Leggere un incidente mortale sul giornale, guardare un disastro in televisione, venire a conoscenza della morte improvvisa di un amico o di un vicino di casa, ci scuoteva e ci rendeva apprensivi per diversi giorni. L’educazione ricevuta non ci lasciava indifferenti. Si veniva formati con quella rosa di valori, dove il rispetto della vita non era separato dalla sofferenza e dal lutto. Il mercato delle cose inutili o futili, ha provocato, in seguito, una rottura dei valori sostituendoli con forme ed oggetti transazionali, sviluppando livelli di immaturità e deprivazioni culturali. Le nuove generazioni in questi ultimi cinquant’anni si sono ossidate, hanno perso ogni tipo di sensibilità umana ed hanno atrofizzato i campi motivazionali, i perché dell’essere, del divenire, del cooperare, del sentirsi parte integrante delle stagioni della vita. Abbiamo perso il “rito”, quella ritualità che scandiva ogni evento della Vita: dalla nascita alla morte.
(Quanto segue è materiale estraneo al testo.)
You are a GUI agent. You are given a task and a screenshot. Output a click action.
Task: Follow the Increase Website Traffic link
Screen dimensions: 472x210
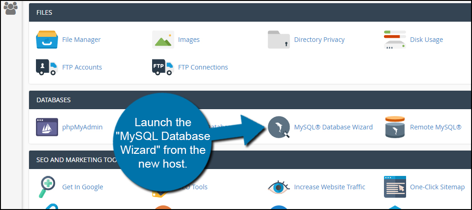click(x=330, y=187)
Il consumismo e ciò che resta di una certa globalizzazione ci hanno resi scettici, abitudinari, muti di fronte ad ogni “segnalibro” della nostra esistenza. La spettacolarizzazione dei fatti, degli eventi e della cronaca ci hanno allontanati dall’incanto, dalla commozione, della “vita è meravigliosa”. Tutto è finalizzato dalle leggi del neo capitalismo, che ha declassato l’identità di Uomo ed ha pianificato ogni sentimento e vitalità.
Vivere o morire è come non esistere, soprattutto, sotto gli effetti della Pandemia, delle nuove pesti, dei nuovi contagi, delle guerre guerreggiate e di quelle artificiali che abbondano sui mass media.
La morte non esiste più. Esiste il morire. E si muore in mille modi fino a negare la sacra sepoltura e ripristinare le orrende dissacrazioni delle fosse comuni. E ciò che più inorridisce che, oggi, a partire dai bambini, che attraversano la strada come se fossero dei fantasmi, ai giovani che ogni fine settimana, senza alcun amore per la Vita, muoiono come farfalle in volo, ai drammatici fatti di cronaca come i femminicidi, omicidi, suicidi, alle infinite morti per Covid, non si versi una lacrima. I giornali denunciano le stragi del sabato sera, la tv non ne parla mentre le Comunità interessate organizzano sagre di fiori, applausi, come per demonizzare un’ingiusta scomparsa di avventure invece di vivere il dolore come fatto educativo, affettivo, formativo, culturale e sociale.
Questi sono i valori che possono ridare quella dignità perduta, quella sensibilità inaridita, quel senso di socialità che possa ridarci il valore autentico del sacro della nostro nascere e morire?